Domenica scorsa, all’ombra della «grande muraglia» di Tijuana, abbiamo parlato con Gaspar Rivera Salgado della Fiob.

Di quanti lavoratori parliamo?

Non esistono dati affidabili ma nella valle di San Quintin lavorano tra gli 80.000 e i 120.000 braccianti. È un’enorme zona destinata all’agricoltura da esportazione e già dagli anni ’80 gli osservatori dei diritti civili hanno segnalato numerosi abusi nelle condizioni di vita e di lavoro, compresa la mancanza di acqua potabile e di un sindacato.

Come è diventato un centro così importante?

Società come la Driscoll usufruiscono delle infrastrutture costruite dal governo federale, si tratta di uno dei maggiori gruppi del settore che investe fortemente nell’ingegneria genetica in modo da poter coltivare raccolti pregiati come le fragole a molte diverse latitudini della costa pacifica e particolarmente in «Baja» questo è possibile per tutto l’anno. In tutta la regione hanno accesso alla stessa forza lavoro composta principalmente da indigeni messicani. A San Quintin hanno reclutato decine di migliaia di lavoratori senza fornirgli alcuna infrastruttura. È un deserto senza acqua potabile né il minimo necessario per vivere. La situazione qui è drammatica.

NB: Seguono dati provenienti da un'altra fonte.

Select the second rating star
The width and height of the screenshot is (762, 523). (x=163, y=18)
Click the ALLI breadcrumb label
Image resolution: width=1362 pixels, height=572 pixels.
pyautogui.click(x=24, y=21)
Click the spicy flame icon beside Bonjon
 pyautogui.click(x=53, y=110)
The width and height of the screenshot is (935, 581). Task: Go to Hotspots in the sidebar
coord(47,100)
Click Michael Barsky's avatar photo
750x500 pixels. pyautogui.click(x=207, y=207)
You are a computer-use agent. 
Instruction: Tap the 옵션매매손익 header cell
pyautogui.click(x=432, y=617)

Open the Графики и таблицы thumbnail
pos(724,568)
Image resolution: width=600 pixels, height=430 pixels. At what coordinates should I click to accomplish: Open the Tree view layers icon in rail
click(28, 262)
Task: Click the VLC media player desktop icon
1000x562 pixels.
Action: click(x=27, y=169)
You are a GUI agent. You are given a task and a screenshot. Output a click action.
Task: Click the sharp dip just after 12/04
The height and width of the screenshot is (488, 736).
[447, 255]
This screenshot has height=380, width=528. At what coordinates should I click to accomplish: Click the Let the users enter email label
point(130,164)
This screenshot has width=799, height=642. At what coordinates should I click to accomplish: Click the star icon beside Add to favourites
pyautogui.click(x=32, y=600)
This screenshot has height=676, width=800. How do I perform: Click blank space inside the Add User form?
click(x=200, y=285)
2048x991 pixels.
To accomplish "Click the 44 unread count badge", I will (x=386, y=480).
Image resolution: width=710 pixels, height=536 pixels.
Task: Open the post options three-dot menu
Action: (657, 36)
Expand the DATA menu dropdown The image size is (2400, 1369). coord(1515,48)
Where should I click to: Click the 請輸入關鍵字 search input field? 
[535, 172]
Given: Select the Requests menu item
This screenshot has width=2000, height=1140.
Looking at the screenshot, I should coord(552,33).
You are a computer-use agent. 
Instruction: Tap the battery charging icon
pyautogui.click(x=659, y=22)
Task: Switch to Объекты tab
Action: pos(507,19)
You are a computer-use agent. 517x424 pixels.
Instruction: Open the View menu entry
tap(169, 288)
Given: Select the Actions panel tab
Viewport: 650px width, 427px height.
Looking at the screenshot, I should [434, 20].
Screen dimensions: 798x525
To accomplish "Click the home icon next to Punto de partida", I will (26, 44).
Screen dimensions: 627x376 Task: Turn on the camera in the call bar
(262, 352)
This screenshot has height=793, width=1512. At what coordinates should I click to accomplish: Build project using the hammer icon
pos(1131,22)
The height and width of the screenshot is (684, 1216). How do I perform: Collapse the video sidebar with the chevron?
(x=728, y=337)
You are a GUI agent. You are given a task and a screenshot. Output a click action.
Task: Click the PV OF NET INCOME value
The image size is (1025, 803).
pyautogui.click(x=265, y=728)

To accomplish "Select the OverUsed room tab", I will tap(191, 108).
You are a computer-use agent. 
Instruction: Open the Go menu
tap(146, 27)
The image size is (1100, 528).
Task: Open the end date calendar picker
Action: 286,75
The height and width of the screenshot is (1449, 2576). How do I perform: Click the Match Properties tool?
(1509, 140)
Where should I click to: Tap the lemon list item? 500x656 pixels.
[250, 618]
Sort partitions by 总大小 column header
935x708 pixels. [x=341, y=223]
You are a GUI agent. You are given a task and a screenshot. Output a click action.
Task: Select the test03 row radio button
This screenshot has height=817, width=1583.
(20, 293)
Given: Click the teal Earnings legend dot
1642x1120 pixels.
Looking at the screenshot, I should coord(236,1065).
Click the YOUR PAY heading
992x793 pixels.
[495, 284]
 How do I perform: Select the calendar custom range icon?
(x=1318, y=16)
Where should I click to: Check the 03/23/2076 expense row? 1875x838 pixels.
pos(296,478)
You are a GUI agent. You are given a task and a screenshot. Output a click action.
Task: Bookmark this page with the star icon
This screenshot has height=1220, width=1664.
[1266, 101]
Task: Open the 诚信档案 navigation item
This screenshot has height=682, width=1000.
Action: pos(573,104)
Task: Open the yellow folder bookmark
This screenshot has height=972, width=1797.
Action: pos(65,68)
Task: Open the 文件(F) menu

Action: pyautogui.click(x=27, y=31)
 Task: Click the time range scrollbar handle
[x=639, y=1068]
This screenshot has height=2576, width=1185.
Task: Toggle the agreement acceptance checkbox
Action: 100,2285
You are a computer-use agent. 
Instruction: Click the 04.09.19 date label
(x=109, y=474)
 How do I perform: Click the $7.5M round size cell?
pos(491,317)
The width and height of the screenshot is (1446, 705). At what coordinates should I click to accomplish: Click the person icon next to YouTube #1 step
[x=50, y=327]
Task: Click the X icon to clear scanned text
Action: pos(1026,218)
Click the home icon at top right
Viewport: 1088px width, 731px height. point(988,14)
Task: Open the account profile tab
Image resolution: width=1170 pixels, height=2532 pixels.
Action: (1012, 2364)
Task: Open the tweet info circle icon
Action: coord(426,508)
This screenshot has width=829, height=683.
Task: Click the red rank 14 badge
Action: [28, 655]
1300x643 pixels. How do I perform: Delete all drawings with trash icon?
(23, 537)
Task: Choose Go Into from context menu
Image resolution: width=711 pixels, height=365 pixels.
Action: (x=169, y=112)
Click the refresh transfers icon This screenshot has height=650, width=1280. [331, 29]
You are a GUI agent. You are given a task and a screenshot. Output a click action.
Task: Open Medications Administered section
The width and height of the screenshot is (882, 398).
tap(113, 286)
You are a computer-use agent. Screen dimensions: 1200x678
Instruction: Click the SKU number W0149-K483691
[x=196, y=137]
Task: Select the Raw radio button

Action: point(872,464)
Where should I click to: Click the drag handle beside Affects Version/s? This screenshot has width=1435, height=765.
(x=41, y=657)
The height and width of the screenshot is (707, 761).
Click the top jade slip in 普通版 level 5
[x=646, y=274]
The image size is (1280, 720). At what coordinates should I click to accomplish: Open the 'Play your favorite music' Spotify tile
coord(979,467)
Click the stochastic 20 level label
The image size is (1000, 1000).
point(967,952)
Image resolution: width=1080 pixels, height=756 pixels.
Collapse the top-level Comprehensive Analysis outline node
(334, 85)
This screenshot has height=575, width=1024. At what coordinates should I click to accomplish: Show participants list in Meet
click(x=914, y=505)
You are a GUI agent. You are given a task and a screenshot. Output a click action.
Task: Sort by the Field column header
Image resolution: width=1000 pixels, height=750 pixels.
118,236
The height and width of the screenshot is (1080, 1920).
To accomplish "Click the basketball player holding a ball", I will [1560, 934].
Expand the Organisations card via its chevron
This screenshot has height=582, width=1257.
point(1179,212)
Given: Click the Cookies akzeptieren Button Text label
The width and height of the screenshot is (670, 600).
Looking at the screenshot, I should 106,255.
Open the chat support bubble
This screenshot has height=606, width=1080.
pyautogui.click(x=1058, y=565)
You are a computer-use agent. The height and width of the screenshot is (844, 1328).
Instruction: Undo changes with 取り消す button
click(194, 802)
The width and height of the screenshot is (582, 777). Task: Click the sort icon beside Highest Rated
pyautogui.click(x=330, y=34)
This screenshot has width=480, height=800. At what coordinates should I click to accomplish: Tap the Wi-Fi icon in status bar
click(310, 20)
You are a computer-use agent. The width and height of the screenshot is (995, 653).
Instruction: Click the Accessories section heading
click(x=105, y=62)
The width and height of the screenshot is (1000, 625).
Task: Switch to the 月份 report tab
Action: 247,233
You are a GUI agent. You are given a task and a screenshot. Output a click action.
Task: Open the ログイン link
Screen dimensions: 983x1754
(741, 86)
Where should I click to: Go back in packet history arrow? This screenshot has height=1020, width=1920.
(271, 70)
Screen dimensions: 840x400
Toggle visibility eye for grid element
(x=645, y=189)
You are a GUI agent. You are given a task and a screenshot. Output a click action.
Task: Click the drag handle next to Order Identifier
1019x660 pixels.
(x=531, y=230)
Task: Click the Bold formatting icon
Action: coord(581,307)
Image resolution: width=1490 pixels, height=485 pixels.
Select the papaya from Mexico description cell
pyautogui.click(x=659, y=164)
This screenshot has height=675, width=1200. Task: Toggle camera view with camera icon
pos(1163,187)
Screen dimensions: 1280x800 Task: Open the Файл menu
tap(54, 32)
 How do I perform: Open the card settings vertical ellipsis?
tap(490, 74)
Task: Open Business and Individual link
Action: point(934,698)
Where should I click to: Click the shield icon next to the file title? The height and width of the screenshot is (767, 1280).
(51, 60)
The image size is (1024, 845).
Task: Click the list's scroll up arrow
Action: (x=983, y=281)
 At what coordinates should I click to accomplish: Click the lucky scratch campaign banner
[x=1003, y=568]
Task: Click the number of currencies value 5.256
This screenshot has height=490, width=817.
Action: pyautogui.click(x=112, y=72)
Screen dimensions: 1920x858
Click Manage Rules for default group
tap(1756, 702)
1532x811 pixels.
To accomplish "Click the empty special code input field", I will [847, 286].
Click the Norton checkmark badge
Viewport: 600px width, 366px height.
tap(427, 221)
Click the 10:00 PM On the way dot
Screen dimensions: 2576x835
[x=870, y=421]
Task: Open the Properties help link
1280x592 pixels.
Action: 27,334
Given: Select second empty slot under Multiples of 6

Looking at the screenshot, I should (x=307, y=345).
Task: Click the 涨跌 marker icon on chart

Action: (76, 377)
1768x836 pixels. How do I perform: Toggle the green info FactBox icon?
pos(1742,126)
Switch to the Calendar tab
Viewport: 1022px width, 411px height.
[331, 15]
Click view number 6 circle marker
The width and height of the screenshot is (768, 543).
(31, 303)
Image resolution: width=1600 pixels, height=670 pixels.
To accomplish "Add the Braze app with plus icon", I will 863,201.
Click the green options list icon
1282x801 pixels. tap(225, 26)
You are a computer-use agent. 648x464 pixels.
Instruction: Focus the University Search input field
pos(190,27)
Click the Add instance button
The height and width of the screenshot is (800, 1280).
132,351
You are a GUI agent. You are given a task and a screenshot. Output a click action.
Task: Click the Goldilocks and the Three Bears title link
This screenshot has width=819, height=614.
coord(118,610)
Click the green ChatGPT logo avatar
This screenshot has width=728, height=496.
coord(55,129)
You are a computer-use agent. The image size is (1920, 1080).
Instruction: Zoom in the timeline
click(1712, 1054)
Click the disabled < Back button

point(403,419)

Che prospettive ha la vostra vertenza?

I grandi coltivatori godono di forti coperture politiche con le famiglie più potenti dello stato e i sindacati tradizionali non rappresentano i braccianti. Per questo è importante la solidarietà internazionale come quella del Afl-Cio nordamericano e ancora di più la consapevolezza diretta dei consumatori dei prodotti che raccolgono questi braccianti.